- _WHAT THIS TASK INVOLVES_
The only thing to report is how many lines of the data contain the word "computer".

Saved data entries

+++

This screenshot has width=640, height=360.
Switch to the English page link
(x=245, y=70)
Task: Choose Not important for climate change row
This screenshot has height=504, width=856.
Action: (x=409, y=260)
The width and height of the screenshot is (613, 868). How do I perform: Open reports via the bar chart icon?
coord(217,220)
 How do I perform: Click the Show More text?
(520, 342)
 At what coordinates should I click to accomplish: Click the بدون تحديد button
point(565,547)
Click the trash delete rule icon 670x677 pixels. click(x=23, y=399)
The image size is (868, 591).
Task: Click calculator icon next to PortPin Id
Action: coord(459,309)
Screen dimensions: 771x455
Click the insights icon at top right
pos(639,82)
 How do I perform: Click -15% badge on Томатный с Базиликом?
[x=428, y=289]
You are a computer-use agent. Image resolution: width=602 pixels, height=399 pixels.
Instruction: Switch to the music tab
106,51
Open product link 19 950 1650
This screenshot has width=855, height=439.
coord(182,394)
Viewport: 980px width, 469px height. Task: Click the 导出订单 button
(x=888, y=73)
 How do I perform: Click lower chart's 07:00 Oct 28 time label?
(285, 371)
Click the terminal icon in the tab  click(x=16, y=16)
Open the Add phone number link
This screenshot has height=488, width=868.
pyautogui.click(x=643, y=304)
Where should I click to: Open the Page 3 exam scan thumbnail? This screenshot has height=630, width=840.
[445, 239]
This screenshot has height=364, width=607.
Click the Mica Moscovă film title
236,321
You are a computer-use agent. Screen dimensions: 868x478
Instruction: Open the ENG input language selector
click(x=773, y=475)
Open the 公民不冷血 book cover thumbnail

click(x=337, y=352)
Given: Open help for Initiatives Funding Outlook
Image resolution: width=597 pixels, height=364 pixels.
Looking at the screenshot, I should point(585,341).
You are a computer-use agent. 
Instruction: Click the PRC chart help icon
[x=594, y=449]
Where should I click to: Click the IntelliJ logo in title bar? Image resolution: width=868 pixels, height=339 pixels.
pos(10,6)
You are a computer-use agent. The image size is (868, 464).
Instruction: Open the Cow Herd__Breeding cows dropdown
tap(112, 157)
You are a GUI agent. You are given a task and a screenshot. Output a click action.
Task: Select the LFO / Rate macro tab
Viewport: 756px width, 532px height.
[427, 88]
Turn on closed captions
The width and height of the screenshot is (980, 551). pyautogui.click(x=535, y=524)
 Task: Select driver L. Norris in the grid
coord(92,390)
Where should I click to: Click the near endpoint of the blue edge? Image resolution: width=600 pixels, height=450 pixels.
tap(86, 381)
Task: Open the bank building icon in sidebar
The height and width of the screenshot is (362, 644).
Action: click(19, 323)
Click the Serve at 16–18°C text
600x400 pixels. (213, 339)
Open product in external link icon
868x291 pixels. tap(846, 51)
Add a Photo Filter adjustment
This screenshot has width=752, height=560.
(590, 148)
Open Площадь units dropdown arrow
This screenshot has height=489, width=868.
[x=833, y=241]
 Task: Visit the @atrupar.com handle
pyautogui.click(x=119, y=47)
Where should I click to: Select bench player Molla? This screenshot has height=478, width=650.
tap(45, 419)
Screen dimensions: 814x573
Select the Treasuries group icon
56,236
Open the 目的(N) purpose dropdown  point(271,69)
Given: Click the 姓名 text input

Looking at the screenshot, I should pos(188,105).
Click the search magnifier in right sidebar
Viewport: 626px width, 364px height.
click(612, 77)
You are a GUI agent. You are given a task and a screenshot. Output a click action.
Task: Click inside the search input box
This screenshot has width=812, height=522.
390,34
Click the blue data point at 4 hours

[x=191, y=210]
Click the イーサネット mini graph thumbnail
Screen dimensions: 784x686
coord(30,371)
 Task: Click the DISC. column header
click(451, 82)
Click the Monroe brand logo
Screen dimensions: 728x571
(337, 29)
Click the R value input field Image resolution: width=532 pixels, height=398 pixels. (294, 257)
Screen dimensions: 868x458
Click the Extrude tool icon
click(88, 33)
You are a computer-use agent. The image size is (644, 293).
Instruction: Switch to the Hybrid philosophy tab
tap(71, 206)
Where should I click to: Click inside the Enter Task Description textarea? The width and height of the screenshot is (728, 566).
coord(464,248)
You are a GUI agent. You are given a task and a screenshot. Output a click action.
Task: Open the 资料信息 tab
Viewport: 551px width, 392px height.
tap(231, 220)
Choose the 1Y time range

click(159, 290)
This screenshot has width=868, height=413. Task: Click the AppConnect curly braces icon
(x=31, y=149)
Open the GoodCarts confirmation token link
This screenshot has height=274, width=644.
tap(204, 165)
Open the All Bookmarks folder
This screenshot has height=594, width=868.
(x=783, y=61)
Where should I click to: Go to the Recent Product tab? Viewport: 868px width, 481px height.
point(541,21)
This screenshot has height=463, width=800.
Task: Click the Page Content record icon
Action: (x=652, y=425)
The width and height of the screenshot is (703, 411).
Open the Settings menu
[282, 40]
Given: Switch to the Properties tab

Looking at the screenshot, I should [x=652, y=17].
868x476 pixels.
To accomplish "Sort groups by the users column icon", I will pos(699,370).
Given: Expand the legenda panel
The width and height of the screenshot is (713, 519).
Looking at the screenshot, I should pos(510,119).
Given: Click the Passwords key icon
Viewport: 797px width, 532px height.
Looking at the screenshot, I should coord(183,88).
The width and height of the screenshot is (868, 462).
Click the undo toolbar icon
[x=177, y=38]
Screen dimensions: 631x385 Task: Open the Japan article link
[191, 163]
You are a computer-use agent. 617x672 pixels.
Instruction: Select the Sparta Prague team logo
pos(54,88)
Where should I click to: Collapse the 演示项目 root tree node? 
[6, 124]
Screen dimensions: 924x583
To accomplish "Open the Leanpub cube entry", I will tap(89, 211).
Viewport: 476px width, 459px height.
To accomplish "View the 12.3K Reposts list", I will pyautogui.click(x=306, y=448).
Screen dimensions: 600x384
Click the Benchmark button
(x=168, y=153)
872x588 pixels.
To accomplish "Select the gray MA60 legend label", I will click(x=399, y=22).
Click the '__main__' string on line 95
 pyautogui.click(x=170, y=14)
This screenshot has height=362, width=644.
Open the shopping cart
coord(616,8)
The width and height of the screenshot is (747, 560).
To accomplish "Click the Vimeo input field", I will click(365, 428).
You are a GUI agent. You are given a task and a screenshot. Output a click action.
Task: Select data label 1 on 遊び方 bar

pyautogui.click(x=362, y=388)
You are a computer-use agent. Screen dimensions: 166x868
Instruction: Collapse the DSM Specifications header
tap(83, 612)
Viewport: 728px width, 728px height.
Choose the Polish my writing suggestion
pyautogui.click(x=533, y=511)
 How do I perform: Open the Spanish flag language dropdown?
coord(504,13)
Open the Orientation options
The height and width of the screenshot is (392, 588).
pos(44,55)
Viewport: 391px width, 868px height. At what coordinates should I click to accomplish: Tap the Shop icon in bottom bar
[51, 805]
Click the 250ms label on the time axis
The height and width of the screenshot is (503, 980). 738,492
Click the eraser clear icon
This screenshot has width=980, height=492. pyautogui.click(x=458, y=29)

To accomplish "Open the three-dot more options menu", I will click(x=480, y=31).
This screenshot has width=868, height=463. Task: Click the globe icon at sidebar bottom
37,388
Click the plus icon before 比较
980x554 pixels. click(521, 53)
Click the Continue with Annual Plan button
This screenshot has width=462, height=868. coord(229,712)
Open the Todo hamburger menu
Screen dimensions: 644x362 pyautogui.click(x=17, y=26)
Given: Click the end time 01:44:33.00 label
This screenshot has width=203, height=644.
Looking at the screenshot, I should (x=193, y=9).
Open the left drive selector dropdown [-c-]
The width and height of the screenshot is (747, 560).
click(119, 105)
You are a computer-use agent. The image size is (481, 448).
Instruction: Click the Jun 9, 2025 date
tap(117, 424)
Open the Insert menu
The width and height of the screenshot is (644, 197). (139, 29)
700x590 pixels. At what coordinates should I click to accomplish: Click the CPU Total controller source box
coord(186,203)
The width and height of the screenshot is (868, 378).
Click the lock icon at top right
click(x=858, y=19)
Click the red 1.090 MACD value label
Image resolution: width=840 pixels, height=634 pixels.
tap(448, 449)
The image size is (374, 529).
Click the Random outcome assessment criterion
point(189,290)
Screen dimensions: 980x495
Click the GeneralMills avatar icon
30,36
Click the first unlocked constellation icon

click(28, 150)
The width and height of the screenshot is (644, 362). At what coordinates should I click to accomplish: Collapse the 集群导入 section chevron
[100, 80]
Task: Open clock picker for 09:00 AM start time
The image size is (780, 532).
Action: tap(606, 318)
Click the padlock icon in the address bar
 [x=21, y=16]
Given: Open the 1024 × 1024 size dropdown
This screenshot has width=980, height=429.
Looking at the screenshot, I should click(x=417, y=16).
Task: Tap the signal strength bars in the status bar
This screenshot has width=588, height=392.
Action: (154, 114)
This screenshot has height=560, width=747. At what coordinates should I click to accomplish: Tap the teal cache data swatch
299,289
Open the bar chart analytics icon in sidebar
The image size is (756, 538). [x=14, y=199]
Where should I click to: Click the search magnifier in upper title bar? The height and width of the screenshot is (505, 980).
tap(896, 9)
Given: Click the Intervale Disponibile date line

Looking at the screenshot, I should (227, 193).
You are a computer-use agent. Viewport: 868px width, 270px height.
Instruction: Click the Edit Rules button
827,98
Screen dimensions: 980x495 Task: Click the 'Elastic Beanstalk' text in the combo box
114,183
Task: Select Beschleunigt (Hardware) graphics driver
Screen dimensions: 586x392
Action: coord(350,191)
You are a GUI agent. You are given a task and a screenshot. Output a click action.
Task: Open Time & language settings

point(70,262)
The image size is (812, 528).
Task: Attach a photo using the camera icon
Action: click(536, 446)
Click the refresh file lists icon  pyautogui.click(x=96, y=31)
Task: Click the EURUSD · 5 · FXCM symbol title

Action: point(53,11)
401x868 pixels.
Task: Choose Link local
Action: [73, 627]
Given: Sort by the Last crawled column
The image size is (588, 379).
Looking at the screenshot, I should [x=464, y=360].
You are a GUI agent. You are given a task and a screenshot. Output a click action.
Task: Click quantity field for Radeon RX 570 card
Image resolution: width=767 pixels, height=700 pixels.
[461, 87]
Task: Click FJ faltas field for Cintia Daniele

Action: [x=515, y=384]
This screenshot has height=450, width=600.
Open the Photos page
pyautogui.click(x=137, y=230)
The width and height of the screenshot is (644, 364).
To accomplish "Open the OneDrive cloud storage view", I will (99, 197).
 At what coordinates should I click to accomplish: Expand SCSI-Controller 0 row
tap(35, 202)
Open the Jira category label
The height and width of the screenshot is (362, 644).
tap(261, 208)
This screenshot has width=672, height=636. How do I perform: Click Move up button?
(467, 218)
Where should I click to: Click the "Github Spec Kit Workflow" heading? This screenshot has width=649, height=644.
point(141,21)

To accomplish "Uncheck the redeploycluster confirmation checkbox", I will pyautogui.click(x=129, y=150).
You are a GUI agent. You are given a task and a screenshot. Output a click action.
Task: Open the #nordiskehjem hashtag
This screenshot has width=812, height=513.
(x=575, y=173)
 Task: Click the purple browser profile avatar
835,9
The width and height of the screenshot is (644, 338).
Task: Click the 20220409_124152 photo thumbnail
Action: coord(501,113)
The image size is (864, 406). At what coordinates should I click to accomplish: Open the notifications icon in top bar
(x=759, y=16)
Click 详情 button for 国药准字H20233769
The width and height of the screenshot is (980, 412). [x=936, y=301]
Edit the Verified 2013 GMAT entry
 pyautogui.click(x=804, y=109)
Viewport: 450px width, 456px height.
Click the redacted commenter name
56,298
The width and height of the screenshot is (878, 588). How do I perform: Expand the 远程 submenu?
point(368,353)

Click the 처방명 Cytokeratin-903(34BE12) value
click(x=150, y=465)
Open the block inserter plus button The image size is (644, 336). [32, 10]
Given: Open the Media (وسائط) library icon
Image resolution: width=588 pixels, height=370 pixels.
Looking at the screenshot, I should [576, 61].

+++

- _RESPONSE TO THE EXERCISE_
9